Miriam Gómez Sanz
Sociedad
La caza de ballenas comenzó hace 5.000 años, mil años antes de lo que se creía
Un estudio internacional sitúa esta práctica en el sur de Brasil hace 5.000 años
Durante décadas, la historia de la caza de grandes ballenas parecía tener un origen claro: las sociedades del hemisferio norte tras el final de la última glaciación. Sin embargo, una nueva investigación internacional liderada desde España cambia de forma sustancial ese relato y sitúa el inicio de esta práctica miles de años antes y en otro continente.
El trabajo, encabezado por el Instituto de Ciencia y Tecnología Ambientales de la Universitat Autònoma de Barcelona (ICTA-UAB) y publicado en Nature Communications, aporta pruebas sólidas de que comunidades indígenas del actual sur de Brasil cazaban grandes cetáceos hace unos 5.000 años, un milenio antes de las primeras evidencias conocidas en el Ártico y el Pacífico Norte.
La investigación se centra en la bahía de Babitonga, donde durante el Holoceno se desarrollaron los llamados pueblos sambaqui. Estas sociedades construían grandes montículos de conchas –los sambaquis– a lo largo de la costa brasileña, tradicionalmente asociados a la recolección de marisco y la pesca.
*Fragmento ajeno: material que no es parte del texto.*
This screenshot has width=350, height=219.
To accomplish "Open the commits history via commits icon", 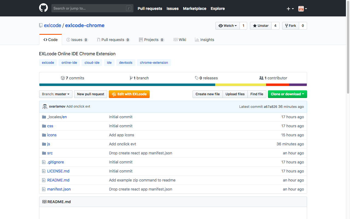I will [x=63, y=78].
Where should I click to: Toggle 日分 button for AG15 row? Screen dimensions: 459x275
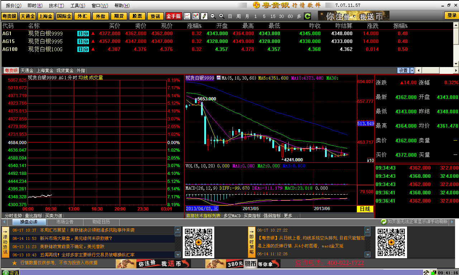[x=83, y=41]
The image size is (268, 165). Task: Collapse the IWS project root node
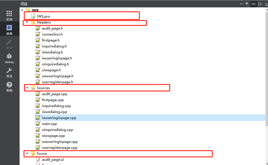point(22,10)
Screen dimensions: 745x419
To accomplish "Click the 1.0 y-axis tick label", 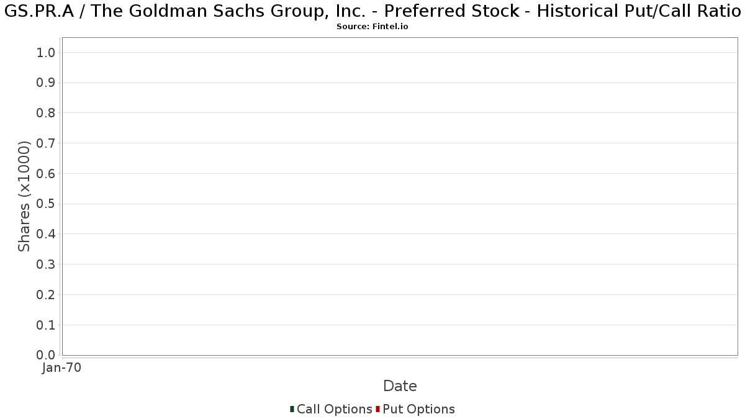I will click(x=47, y=53).
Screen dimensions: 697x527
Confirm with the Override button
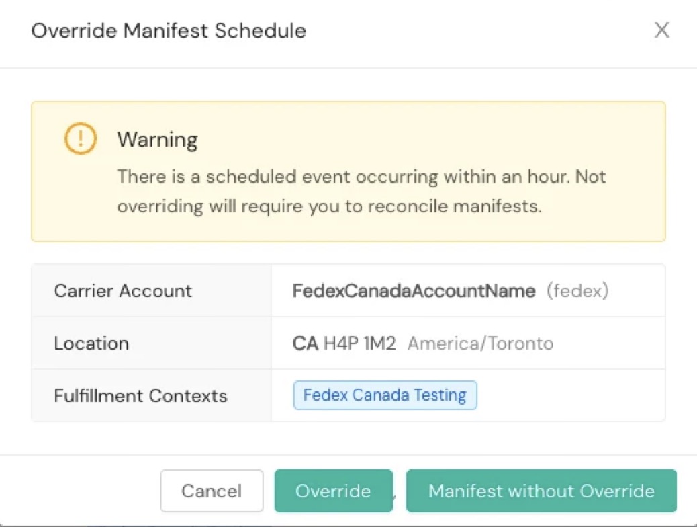(333, 491)
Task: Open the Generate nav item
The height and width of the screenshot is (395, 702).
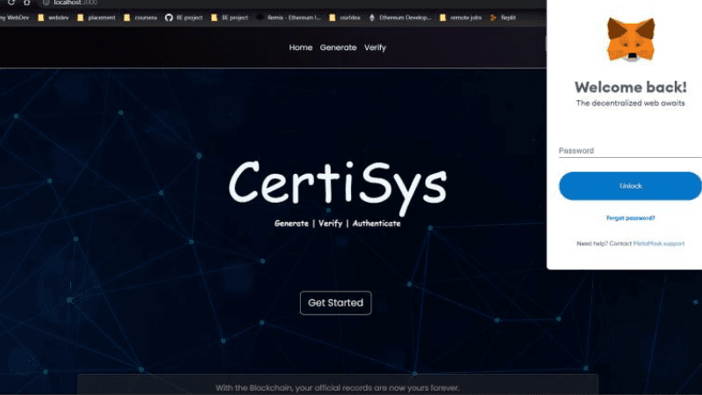Action: tap(338, 47)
El nuevo estudio obliga a ampliar esa imagen. Según los investigadores, estos grupos desarrollaron tecnologías especializadas y estrategias complejas para la caza activa de grandes ballenas, algo que hasta ahora no se les atribuía.

Huesos, arpones y marcas de corte
El equipo, liderado por Krista McGrath y André Colonese, analizó centenares de restos óseos de cetáceos y herramientas fabricadas con hueso procedentes de antiguos sambaquis. Muchos de estos yacimientos ya no existen, pero los materiales se conservan en el Museo Arqueológico de Sambaquis de Joinville, en Brasil.
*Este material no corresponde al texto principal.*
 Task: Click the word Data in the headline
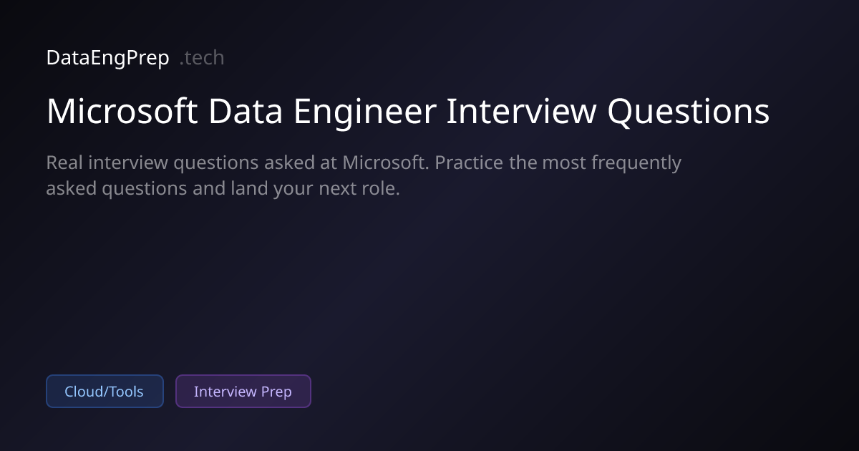tap(240, 112)
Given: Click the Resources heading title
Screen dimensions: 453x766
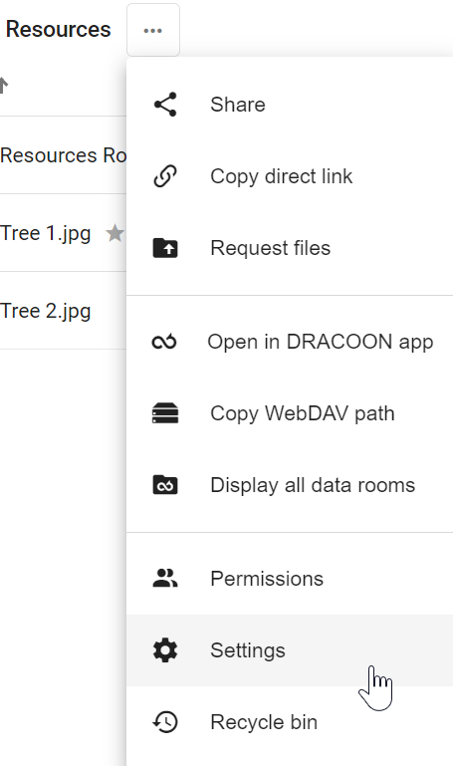Looking at the screenshot, I should tap(58, 29).
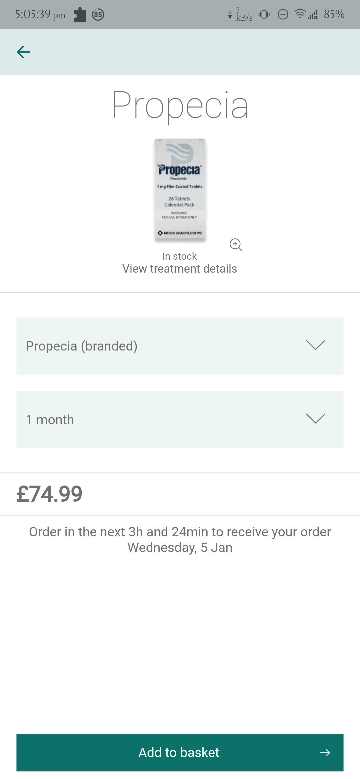Expand chevron on 1 month selector

tap(315, 419)
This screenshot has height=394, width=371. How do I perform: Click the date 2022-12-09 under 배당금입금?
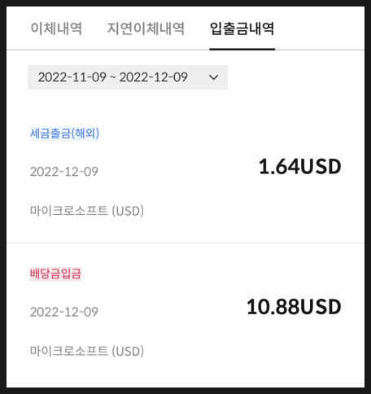[64, 312]
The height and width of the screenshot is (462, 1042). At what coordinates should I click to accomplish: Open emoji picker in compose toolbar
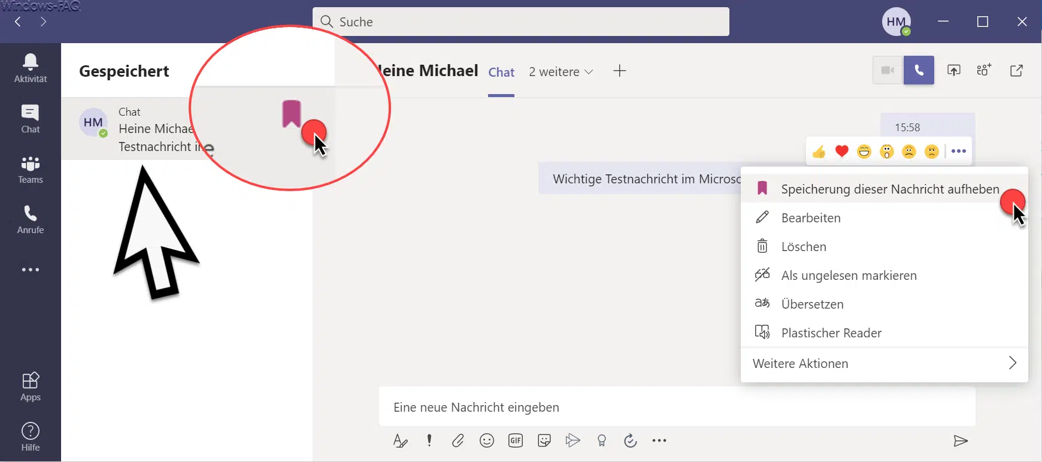pos(487,441)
Para el análisis se combinaron métodos de zooarqueología, estudios tipológicos y técnicas moleculares de última generación. El resultado fue la identificación de restos de ballenas francas australes, jorobadas, rorcuales azules y sei, cachalotes y delfines. Muchos de estos huesos presentan claras marcas de corte, vinculadas al despiece de los animales. Junto a ellos aparecieron grandes arpones realizados con hueso de ballena, algunos de los mayores documentados en Sudamérica.
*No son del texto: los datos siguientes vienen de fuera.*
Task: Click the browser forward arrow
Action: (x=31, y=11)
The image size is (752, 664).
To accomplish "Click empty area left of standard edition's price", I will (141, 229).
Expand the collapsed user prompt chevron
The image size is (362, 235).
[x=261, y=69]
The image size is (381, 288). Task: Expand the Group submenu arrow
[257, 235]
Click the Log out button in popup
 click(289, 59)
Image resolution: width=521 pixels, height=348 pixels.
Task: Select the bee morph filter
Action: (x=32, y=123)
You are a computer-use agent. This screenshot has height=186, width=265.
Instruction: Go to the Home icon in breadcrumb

La abundancia de restos, su presencia en contextos funerarios y la identificación de especies costeras refuerzan la idea de que no se trata de animales varados aprovechados de forma puntual, sino de caza activa y planificada.
Según McGrath, los datos "demuestran claramente que estas comunidades desarrollaron el conocimiento, las herramientas y las estrategias especializadas necesarias para cazar grandes ballenas miles de años antes" de lo que se suponía hasta ahora.

Implicaciones históricas y ambientales
El trabajo también tiene lecturas actuales. La presencia destacada de restos de ballena jorobada sugiere que su distribución histórica llegaba mucho más al sur de lo que indican las áreas de cría actuales frente a la costa brasileña.
Para la coautora Marta Cremer, "el reciente aumento de avistamientos en el sur de Brasil podría reflejar un proceso histórico de recolonización, con implicaciones para la conservación".
Para Colonese, el estudio abre "una nueva perspectiva" sobre la organización social de los pueblos sambaqui. Ya no pueden verse solo como recolectores de marisco y pescadores, sino también como balleneros, capaces de coordinarse, fabricar herramientas complejas y explotar de forma sistemática los grandes recursos del océano.